··· SUPPLIED RECORDS

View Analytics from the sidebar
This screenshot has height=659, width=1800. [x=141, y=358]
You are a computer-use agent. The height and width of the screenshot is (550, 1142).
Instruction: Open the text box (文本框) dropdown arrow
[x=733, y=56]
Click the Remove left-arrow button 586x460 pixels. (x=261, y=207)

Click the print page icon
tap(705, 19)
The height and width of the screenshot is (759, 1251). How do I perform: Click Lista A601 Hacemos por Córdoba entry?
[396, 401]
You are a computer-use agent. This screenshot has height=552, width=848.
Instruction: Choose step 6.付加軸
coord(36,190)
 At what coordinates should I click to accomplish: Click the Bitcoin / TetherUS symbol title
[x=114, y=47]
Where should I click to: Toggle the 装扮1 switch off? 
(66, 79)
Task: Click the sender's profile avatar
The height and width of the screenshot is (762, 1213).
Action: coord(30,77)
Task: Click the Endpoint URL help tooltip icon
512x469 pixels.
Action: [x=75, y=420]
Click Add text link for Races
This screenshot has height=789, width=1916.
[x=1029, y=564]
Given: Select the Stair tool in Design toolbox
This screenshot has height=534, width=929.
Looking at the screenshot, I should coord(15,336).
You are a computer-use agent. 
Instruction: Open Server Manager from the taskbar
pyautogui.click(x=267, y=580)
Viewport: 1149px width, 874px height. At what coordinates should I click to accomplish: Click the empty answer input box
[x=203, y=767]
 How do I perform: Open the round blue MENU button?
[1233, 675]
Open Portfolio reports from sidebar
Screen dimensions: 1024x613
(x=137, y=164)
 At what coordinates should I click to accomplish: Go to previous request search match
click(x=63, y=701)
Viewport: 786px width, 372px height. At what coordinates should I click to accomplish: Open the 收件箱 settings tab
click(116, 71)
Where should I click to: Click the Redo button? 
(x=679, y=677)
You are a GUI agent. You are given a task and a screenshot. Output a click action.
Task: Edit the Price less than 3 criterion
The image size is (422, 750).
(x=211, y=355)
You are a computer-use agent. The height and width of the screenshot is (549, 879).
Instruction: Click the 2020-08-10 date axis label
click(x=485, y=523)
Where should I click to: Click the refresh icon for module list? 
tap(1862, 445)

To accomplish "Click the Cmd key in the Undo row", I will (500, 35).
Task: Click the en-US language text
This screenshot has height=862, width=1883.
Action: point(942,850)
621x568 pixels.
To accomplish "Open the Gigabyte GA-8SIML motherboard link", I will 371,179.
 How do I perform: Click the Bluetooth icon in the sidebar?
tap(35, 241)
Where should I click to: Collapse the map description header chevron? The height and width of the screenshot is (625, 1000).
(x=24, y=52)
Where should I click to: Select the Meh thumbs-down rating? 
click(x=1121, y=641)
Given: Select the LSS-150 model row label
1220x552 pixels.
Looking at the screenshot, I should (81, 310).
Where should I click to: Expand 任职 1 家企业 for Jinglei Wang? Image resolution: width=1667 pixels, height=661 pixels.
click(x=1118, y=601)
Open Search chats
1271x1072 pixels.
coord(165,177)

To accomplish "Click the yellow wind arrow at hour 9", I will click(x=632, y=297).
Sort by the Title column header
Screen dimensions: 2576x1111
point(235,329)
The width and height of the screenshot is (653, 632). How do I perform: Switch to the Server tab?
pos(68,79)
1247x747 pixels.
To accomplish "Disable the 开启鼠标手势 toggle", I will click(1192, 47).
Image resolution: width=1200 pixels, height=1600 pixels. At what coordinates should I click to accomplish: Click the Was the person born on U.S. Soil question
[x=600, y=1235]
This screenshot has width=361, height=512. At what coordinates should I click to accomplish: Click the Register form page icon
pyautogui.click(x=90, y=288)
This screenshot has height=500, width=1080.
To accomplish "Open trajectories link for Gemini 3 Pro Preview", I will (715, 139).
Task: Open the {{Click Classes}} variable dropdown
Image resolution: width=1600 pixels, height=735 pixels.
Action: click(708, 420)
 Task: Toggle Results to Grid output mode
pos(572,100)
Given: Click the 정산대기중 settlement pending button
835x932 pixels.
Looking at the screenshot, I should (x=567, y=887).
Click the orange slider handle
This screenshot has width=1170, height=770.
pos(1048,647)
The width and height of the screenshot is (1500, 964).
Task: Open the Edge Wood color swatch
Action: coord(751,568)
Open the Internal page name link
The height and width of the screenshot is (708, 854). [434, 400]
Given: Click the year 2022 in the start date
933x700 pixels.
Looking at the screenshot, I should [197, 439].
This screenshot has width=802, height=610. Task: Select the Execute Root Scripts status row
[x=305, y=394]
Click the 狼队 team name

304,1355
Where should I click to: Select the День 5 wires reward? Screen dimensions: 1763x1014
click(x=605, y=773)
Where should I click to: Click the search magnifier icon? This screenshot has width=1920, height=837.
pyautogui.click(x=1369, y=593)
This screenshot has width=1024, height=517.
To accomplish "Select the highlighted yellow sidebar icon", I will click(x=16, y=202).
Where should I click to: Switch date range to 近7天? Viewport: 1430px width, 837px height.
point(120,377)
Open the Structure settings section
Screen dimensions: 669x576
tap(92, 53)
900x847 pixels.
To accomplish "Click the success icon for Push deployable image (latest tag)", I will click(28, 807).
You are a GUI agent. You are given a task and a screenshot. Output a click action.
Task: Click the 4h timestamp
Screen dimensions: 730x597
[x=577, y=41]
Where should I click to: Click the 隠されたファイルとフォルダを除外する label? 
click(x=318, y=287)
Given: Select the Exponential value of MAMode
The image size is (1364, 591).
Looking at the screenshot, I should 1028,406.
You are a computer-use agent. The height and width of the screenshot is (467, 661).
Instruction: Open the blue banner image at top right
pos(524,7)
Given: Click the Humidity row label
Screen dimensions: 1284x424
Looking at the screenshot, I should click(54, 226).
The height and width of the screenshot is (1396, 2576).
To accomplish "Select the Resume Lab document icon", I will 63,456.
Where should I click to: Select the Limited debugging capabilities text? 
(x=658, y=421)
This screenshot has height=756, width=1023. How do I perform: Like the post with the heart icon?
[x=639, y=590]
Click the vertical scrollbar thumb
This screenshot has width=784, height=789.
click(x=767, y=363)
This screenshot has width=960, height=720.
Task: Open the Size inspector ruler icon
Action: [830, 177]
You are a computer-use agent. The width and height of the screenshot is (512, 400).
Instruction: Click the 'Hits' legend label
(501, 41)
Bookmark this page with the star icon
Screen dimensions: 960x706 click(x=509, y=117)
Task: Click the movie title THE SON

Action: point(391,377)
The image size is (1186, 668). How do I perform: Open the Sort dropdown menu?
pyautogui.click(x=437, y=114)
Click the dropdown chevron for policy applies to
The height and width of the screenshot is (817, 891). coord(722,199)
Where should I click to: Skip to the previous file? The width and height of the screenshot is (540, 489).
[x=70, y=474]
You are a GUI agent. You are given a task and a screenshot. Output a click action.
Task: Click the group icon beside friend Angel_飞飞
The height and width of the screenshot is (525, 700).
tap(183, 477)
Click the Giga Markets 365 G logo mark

······

PROBLEM TO SOLVE →
Where the string "agent" appears in a line of the entries, that line counts; state the total number of such lines and nothing else.

RESPONSE FOR THIS EXERCISE →
9